Records from a dataset:
---------------
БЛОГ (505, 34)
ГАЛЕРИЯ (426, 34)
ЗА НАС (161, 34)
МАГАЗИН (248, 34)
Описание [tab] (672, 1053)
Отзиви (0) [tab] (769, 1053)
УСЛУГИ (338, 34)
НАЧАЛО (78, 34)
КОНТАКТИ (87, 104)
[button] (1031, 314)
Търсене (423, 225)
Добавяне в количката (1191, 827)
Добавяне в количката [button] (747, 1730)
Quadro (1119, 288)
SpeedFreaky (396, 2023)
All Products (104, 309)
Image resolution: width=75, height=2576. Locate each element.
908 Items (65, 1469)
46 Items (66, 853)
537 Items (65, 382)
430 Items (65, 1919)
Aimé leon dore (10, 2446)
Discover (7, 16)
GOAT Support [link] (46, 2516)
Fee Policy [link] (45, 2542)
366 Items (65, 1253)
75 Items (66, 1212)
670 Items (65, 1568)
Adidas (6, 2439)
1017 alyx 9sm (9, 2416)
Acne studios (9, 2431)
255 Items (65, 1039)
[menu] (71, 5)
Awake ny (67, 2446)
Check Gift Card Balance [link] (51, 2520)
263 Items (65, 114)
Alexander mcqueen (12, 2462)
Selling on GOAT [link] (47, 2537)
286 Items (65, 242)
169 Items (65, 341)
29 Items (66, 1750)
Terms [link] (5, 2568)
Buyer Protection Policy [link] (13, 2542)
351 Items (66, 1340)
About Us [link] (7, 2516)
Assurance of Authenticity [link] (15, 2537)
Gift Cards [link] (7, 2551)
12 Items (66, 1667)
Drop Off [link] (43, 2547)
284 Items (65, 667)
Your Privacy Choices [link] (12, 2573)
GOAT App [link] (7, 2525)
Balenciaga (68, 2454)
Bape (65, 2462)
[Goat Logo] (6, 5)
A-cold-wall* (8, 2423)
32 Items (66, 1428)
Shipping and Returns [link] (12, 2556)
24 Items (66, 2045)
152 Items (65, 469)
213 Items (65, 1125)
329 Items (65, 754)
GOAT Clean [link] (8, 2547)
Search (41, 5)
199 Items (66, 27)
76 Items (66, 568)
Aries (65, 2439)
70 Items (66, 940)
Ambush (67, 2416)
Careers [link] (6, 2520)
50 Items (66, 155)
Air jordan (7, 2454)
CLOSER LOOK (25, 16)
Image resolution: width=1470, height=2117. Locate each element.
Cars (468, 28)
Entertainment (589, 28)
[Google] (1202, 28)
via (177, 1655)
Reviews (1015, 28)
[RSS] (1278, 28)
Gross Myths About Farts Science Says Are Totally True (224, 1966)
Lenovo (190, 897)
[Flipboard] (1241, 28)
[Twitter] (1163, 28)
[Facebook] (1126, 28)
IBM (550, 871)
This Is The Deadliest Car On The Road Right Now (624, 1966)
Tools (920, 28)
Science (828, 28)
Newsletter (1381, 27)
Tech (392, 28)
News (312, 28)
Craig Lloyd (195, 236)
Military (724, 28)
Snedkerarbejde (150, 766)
---------------
PROBLEM DESCRIPTION:
What's wanted here is every record, retyped exactly as shown above.

ANSWER SPACE:
БЛОГ (505, 34)
ГАЛЕРИЯ (426, 34)
ЗА НАС (161, 34)
МАГАЗИН (248, 34)
Описание [tab] (672, 1053)
Отзиви (0) [tab] (769, 1053)
УСЛУГИ (338, 34)
НАЧАЛО (78, 34)
КОНТАКТИ (87, 104)
[button] (1031, 314)
Търсене (423, 225)
Добавяне в количката (1191, 827)
Добавяне в количката [button] (747, 1730)
Quadro (1119, 288)
SpeedFreaky (396, 2023)
All Products (104, 309)
Image resolution: width=75, height=2576. Locate each element.
908 Items (65, 1469)
46 Items (66, 853)
537 Items (65, 382)
430 Items (65, 1919)
Aimé leon dore (10, 2446)
Discover (7, 16)
GOAT Support [link] (46, 2516)
Fee Policy [link] (45, 2542)
366 Items (65, 1253)
75 Items (66, 1212)
670 Items (65, 1568)
Adidas (6, 2439)
1017 alyx 9sm (9, 2416)
Acne studios (9, 2431)
255 Items (65, 1039)
[menu] (71, 5)
Awake ny (67, 2446)
Check Gift Card Balance [link] (51, 2520)
263 Items (65, 114)
Alexander mcqueen (12, 2462)
Selling on GOAT [link] (47, 2537)
286 Items (65, 242)
169 Items (65, 341)
29 Items (66, 1750)
Terms [link] (5, 2568)
Buyer Protection Policy [link] (13, 2542)
351 Items (66, 1340)
About Us [link] (7, 2516)
Assurance of Authenticity [link] (15, 2537)
Gift Cards [link] (7, 2551)
12 Items (66, 1667)
Drop Off [link] (43, 2547)
284 Items (65, 667)
Your Privacy Choices [link] (12, 2573)
GOAT App [link] (7, 2525)
Balenciaga (68, 2454)
Bape (65, 2462)
[Goat Logo] (6, 5)
A-cold-wall* (8, 2423)
32 Items (66, 1428)
Shipping and Returns [link] (12, 2556)
24 Items (66, 2045)
152 Items (65, 469)
213 Items (65, 1125)
329 Items (65, 754)
GOAT Clean [link] (8, 2547)
Search (41, 5)
199 Items (66, 27)
76 Items (66, 568)
Aries (65, 2439)
70 Items (66, 940)
Ambush (67, 2416)
Careers [link] (6, 2520)
50 Items (66, 155)
Air jordan (7, 2454)
CLOSER LOOK (25, 16)
Image resolution: width=1470, height=2117. Locate each element.
Cars (468, 28)
Entertainment (589, 28)
[Google] (1202, 28)
via (177, 1655)
Reviews (1015, 28)
[RSS] (1278, 28)
Gross Myths About Farts Science Says Are Totally True (224, 1966)
Lenovo (190, 897)
[Flipboard] (1241, 28)
[Twitter] (1163, 28)
[Facebook] (1126, 28)
IBM (550, 871)
This Is The Deadliest Car On The Road Right Now (624, 1966)
Tools (920, 28)
Science (828, 28)
Newsletter (1381, 27)
Tech (392, 28)
News (312, 28)
Craig Lloyd (195, 236)
Military (724, 28)
Snedkerarbejde (150, 766)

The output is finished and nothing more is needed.